The Whole Foods/Gables project, completed in 2015, has ground floor retail with a recessed tower that—just like McKinney/Boll—sits on an asymmetrically shaped quadrangle lot with a sharp-angled northwest point. However, Whole Foods/Gables occupies a much larger footprint.
McKinney/Boll barely takes up a half-acre, whereas, Whole Foods/Gables occupies nearly a city block.
These asymmetrical quadrangle lots are common on McKinney, because of the way it cuts diagonally through Uptown. One Uptown Apartments (as illustrated above) has a similar shape, and is directly across the street from Cothrum’s project, although its front entrance faces the opposite direction.
Another consideration in the design that Cothrum mentioned at the Dec. 1 public hearing was to mass the building’s maximum height toward McKinney and away from State Thomas, a historic neighborhood of single family, one story homes. The building has a tiered height and a rooftop pool faces State Thomas on the lower level. By right, there was no setback relief required, but the developers volunteered a setback to build consensus in their favor.
Residents of the McKinney/Boll Tower will have underground parking that is separate from the restaurant. The second story will be dedicated for a retail use.

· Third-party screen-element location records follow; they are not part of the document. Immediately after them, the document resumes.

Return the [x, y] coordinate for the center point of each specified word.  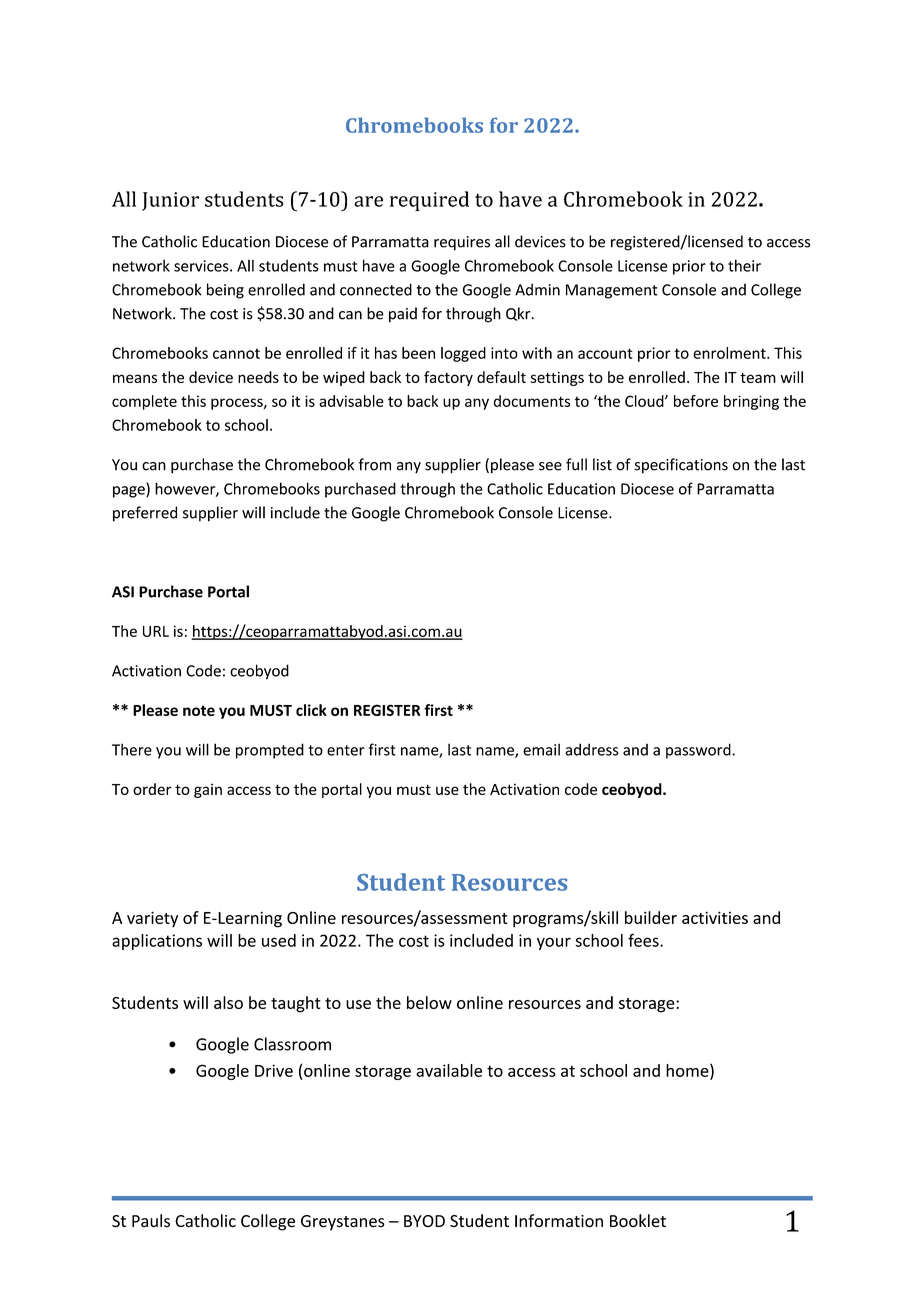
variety [152, 919]
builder [651, 917]
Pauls [151, 1221]
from [374, 464]
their [744, 265]
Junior [170, 201]
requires [462, 243]
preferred [145, 514]
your [554, 943]
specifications [681, 466]
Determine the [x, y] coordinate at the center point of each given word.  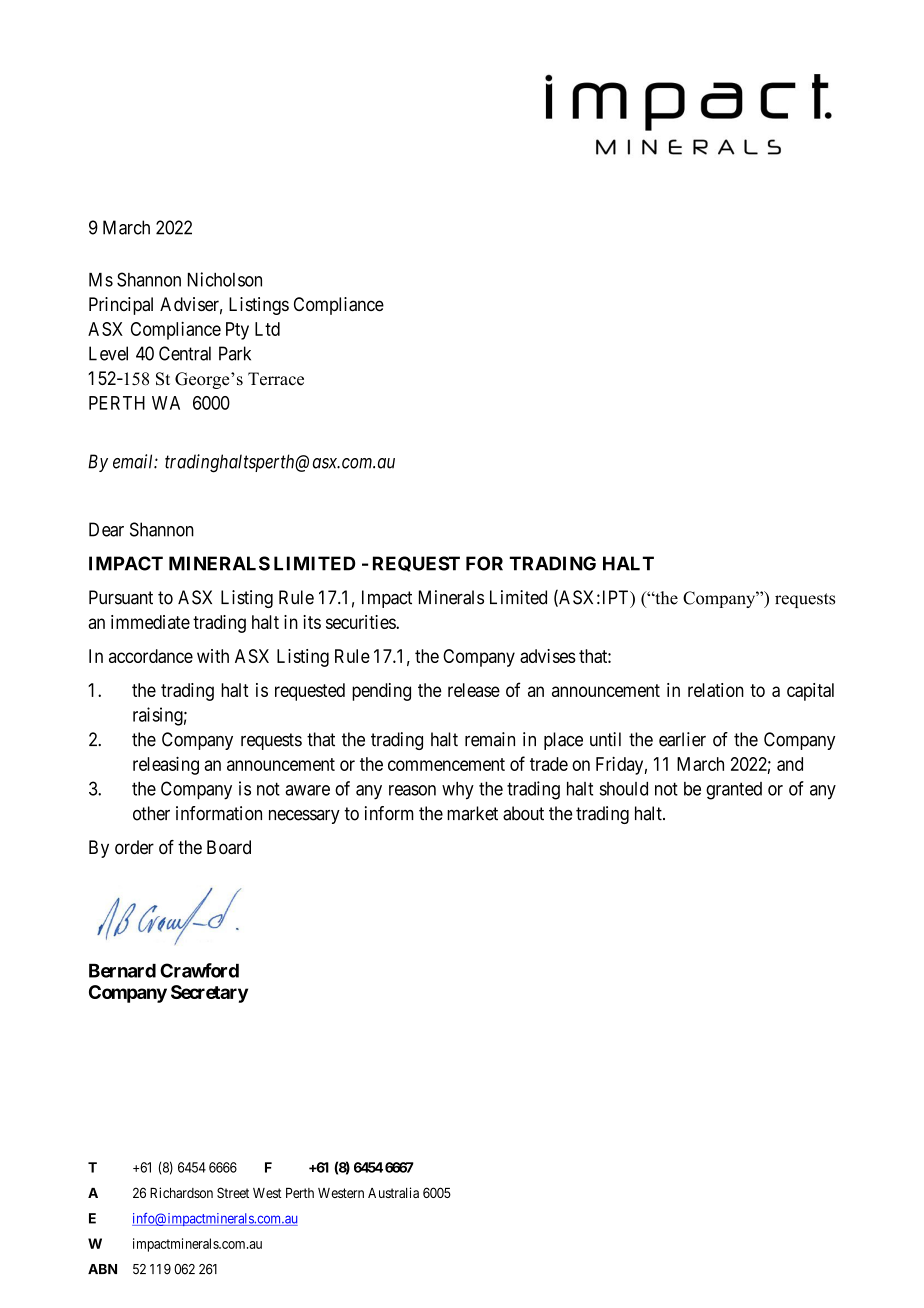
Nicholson [225, 279]
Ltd [267, 329]
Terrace [276, 379]
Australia [393, 1192]
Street [233, 1192]
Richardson [181, 1192]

While the tower has 18 above-ground levels, it is still a relatively small building, Cothrum noted. Comparing it to One Uptown across the street, McKinney/Boll has a total of 10,500 square feet restaurant/retail and 150,000 square feet in all. The 20-story One Uptown by Greystar has 30,000 square feet retail, 248,000 square feet in all, and exceeds McKinney/Bolls residential units by 108 apartments.
The residential units will be larger than average for the neighborhood, Cothrum claimed. The average area for an Uptown unit is 660 square feet versus 1,000 square feet for McKinney/Boll, he said.